### Exercise requirements
Can you print every one of the records below verbatim, without changing a character?

::: Data shown :::

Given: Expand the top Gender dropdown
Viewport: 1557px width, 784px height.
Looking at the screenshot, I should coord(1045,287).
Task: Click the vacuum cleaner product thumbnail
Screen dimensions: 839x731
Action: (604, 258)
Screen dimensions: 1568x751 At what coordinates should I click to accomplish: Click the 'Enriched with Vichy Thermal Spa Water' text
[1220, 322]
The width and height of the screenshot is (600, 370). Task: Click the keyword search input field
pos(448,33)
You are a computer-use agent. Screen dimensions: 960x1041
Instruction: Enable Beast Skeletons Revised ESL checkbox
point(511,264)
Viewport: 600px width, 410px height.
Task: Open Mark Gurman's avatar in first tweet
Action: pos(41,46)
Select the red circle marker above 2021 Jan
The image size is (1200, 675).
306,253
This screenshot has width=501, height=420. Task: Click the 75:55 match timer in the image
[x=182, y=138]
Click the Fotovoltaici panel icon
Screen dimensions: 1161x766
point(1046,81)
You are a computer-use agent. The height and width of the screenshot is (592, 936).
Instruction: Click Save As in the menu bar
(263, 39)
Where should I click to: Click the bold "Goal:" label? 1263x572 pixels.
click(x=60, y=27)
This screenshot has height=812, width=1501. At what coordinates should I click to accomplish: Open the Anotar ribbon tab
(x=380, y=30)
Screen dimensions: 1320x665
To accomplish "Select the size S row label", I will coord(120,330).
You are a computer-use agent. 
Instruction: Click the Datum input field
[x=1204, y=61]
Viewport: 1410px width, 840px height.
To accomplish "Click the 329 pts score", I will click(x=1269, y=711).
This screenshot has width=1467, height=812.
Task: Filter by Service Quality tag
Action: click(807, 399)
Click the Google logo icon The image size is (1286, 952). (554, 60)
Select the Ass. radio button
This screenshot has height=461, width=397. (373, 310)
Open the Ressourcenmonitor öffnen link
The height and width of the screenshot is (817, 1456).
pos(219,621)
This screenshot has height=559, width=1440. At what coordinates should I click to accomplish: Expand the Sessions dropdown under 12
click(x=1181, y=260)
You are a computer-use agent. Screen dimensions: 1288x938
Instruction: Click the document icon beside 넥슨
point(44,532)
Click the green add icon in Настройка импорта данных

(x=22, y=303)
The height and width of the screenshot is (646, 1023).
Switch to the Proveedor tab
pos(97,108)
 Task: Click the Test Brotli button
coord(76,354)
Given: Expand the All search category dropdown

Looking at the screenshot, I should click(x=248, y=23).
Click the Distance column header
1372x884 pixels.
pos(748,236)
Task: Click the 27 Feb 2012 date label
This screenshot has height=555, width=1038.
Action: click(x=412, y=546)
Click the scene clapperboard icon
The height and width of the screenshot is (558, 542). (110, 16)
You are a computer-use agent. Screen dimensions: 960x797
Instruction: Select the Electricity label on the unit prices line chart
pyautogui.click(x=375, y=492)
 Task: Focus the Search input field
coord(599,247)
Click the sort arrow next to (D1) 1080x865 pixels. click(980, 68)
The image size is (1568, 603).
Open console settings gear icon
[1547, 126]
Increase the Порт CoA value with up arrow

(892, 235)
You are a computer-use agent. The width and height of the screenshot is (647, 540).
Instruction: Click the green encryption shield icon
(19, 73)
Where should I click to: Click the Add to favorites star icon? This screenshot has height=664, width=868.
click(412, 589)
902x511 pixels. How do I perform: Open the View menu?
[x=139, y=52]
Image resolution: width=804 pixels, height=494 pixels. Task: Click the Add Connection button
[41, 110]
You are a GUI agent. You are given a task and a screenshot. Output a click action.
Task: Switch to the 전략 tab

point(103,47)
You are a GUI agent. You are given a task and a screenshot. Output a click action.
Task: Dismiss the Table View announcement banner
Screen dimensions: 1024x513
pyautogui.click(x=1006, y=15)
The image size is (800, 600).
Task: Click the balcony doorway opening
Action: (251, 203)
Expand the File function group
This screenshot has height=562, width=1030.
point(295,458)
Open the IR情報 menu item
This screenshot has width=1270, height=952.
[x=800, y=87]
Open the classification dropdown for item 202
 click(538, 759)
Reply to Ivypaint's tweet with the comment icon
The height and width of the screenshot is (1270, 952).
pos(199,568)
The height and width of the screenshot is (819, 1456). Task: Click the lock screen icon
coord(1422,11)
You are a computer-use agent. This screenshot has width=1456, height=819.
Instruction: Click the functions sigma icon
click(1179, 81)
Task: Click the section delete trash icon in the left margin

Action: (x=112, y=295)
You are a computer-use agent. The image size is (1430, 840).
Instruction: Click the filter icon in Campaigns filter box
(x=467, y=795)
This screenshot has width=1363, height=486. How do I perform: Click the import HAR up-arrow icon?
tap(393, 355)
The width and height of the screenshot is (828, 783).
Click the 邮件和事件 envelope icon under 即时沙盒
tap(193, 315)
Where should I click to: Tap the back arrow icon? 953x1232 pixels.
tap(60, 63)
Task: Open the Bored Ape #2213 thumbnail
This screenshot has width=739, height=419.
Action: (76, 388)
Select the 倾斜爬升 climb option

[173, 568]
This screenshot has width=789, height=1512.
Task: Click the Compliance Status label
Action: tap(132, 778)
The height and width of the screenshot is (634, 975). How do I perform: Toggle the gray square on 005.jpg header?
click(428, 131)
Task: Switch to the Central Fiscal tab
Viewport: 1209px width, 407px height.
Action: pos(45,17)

:::

### Result for this exercise
Given: Expand the top Gender dropdown
Viewport: 1557px width, 784px height.
Looking at the screenshot, I should coord(1045,287).
Task: Click the vacuum cleaner product thumbnail
Screen dimensions: 839x731
Action: (604, 258)
Screen dimensions: 1568x751 At what coordinates should I click to accomplish: Click the 'Enriched with Vichy Thermal Spa Water' text
[1220, 322]
The width and height of the screenshot is (600, 370). Task: Click the keyword search input field
pos(448,33)
You are a computer-use agent. Screen dimensions: 960x1041
Instruction: Enable Beast Skeletons Revised ESL checkbox
point(511,264)
Viewport: 600px width, 410px height.
Task: Open Mark Gurman's avatar in first tweet
Action: pos(41,46)
Select the red circle marker above 2021 Jan
The image size is (1200, 675).
306,253
This screenshot has width=501, height=420. Task: Click the 75:55 match timer in the image
[x=182, y=138]
Click the Fotovoltaici panel icon
Screen dimensions: 1161x766
point(1046,81)
You are a computer-use agent. The height and width of the screenshot is (592, 936).
Instruction: Click Save As in the menu bar
(263, 39)
Where should I click to: Click the bold "Goal:" label? 1263x572 pixels.
click(x=60, y=27)
This screenshot has height=812, width=1501. At what coordinates should I click to accomplish: Open the Anotar ribbon tab
(x=380, y=30)
Screen dimensions: 1320x665
To accomplish "Select the size S row label", I will coord(120,330).
You are a computer-use agent. 
Instruction: Click the Datum input field
[x=1204, y=61]
Viewport: 1410px width, 840px height.
To accomplish "Click the 329 pts score", I will click(x=1269, y=711).
This screenshot has width=1467, height=812.
Task: Filter by Service Quality tag
Action: click(807, 399)
Click the Google logo icon The image size is (1286, 952). (554, 60)
Select the Ass. radio button
This screenshot has height=461, width=397. (373, 310)
Open the Ressourcenmonitor öffnen link
The height and width of the screenshot is (817, 1456).
pos(219,621)
This screenshot has height=559, width=1440. At what coordinates should I click to accomplish: Expand the Sessions dropdown under 12
click(x=1181, y=260)
You are a computer-use agent. Screen dimensions: 1288x938
Instruction: Click the document icon beside 넥슨
point(44,532)
Click the green add icon in Настройка импорта данных

(x=22, y=303)
The height and width of the screenshot is (646, 1023).
Switch to the Proveedor tab
pos(97,108)
 Task: Click the Test Brotli button
coord(76,354)
Given: Expand the All search category dropdown

Looking at the screenshot, I should click(x=248, y=23).
Click the Distance column header
1372x884 pixels.
pos(748,236)
Task: Click the 27 Feb 2012 date label
This screenshot has height=555, width=1038.
Action: click(x=412, y=546)
Click the scene clapperboard icon
The height and width of the screenshot is (558, 542). (110, 16)
You are a computer-use agent. Screen dimensions: 960x797
Instruction: Select the Electricity label on the unit prices line chart
pyautogui.click(x=375, y=492)
 Task: Focus the Search input field
coord(599,247)
Click the sort arrow next to (D1) 1080x865 pixels. click(980, 68)
The image size is (1568, 603).
Open console settings gear icon
[1547, 126]
Increase the Порт CoA value with up arrow

(892, 235)
You are a computer-use agent. The width and height of the screenshot is (647, 540).
Instruction: Click the green encryption shield icon
(19, 73)
Where should I click to: Click the Add to favorites star icon? This screenshot has height=664, width=868.
click(412, 589)
902x511 pixels. How do I perform: Open the View menu?
[x=139, y=52]
Image resolution: width=804 pixels, height=494 pixels. Task: Click the Add Connection button
[41, 110]
You are a GUI agent. You are given a task and a screenshot. Output a click action.
Task: Switch to the 전략 tab

point(103,47)
You are a GUI agent. You are given a task and a screenshot. Output a click action.
Task: Dismiss the Table View announcement banner
Screen dimensions: 1024x513
pyautogui.click(x=1006, y=15)
The image size is (800, 600).
Task: Click the balcony doorway opening
Action: (251, 203)
Expand the File function group
This screenshot has height=562, width=1030.
point(295,458)
Open the IR情報 menu item
This screenshot has width=1270, height=952.
[x=800, y=87]
Open the classification dropdown for item 202
 click(538, 759)
Reply to Ivypaint's tweet with the comment icon
The height and width of the screenshot is (1270, 952).
pos(199,568)
The height and width of the screenshot is (819, 1456). Task: Click the lock screen icon
coord(1422,11)
You are a computer-use agent. This screenshot has width=1456, height=819.
Instruction: Click the functions sigma icon
click(1179, 81)
Task: Click the section delete trash icon in the left margin

Action: (x=112, y=295)
You are a computer-use agent. The image size is (1430, 840).
Instruction: Click the filter icon in Campaigns filter box
(x=467, y=795)
This screenshot has width=1363, height=486. How do I perform: Click the import HAR up-arrow icon?
tap(393, 355)
The width and height of the screenshot is (828, 783).
Click the 邮件和事件 envelope icon under 即时沙盒
tap(193, 315)
Where should I click to: Tap the back arrow icon? 953x1232 pixels.
tap(60, 63)
Task: Open the Bored Ape #2213 thumbnail
This screenshot has width=739, height=419.
Action: (76, 388)
Select the 倾斜爬升 climb option

[173, 568]
This screenshot has width=789, height=1512.
Task: Click the Compliance Status label
Action: tap(132, 778)
The height and width of the screenshot is (634, 975). How do I perform: Toggle the gray square on 005.jpg header?
click(428, 131)
Task: Switch to the Central Fiscal tab
Viewport: 1209px width, 407px height.
Action: pos(45,17)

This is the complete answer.